As an example, we found a region of 248 base pairs absent in the reference Col-0 (first row, position Chr1:24,201,231) as well as in accession Wil-2 (position Chr1:23,713,822), but present in all other accessions. Figure 3 shows the multiple sequence alignment of this region in all accessions and reads which failed to be mapped against this region in Col-0 and Wil-2 but mapped to the other accessions. Similarly, Figure 4 shows such an alignment for a region of length 283bp in the sequenced DJA-1 individual, which is highly mutated in other accessions, specifically in Col-0. None of the 36 reads covering this region were mapped to Col-0, however between 24-33 reads were mapped to the other 18 accessions. There were 24 SNPs and 7 short indels in the alignment of the assembled reads and the corresponding region in Col-0, which explains the read mapping problems.
Next, we investigated whether PanTools’ read mapping would scale to larger, more complex genomes. To this end, we mapped three large paired-end sequencing libraries from the 150 Tomato Genome Resequencing Project (3) to the reference genome of tomato Solanum lycopersicum (Heinz 1706) and the three additional species Solanum pennellii (LA716), Solanum pimpinellifolium (LA480), and Solanum habrochaites (LYC4). PanTools achieved a high mapping percentage and additionally captured a large number of regions absent in the reference, or present but highly variable (Table 3).
Use case 2: Abundance estimation and binning of metagenomics data
In metagenomics studies the goal is often to identify the constituent organisms at a specific taxonomic level (e.g. by binning) and estimate their abundances. Numerous pipelines are available, usually based on targeted sequencing of the 16S ribosomal gene or on whole metagenome shotgun (WMGS) sequencing (16). In the latter case, mapping to a set of reference genomes is an extremely computationally intensive step. PanTools provides a competitive mapping mode to support such analyses. To demonstrate its use, we competitively mapped a metagenomics stool sample (SRS011061) from HMRARG2 (17) on the pangenome of the reference genome database of the Human Microbiome Project (HMP)b (see Methods). A list of all strains and their estimated abundances is available in Additional file 1: Experiment 5. We found a strong correlation between our estimated abundances and those found in the HMSCP report (19) (Supplementary Figure 1). Two bacterial strains, Parabacteroides merdae (ATCC 43184) and Bacteroides cellulosilyticus (DSM 14838), were the most abundant strains in this sample.
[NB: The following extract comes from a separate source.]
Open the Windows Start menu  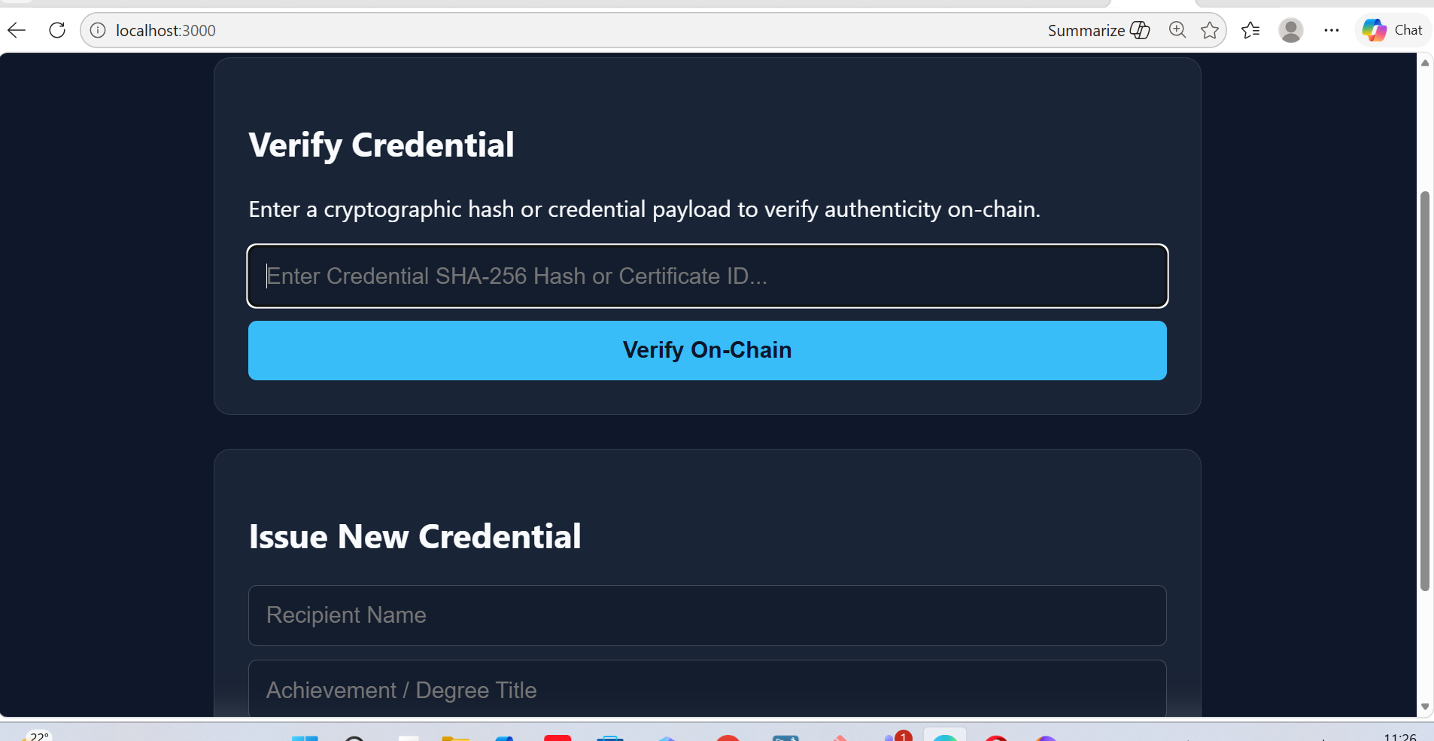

We also evaluated the accuracy of abundance estimates of PanTools on three benchmark data sets provided by the CAMI (Critical Assessment of Metagenome Interpretation) initiative (20), of low, medium and high complexity and compared it to those of two tools specifically developed for this problem, Kallisto (21) and DiTASiC (22). We ran PanTools in two random-best competitive modes; in the first run, we uniformly distributed shared reads between genomes, where in the second we considered the coverage of uniquely mapped reads in the first run to calculate the probabilities by which shared reads are assigned to the genomes. The idea behind this approach was that unique reads come from the strain-specific regions of the genomes and their abundance reflects the relative abundance of the genome in the sample. This approach significantly improved the accuracy of PanTools on the medium complexity CAMI data set, where there was a large imbalance between the abundance of some extremely similar strains.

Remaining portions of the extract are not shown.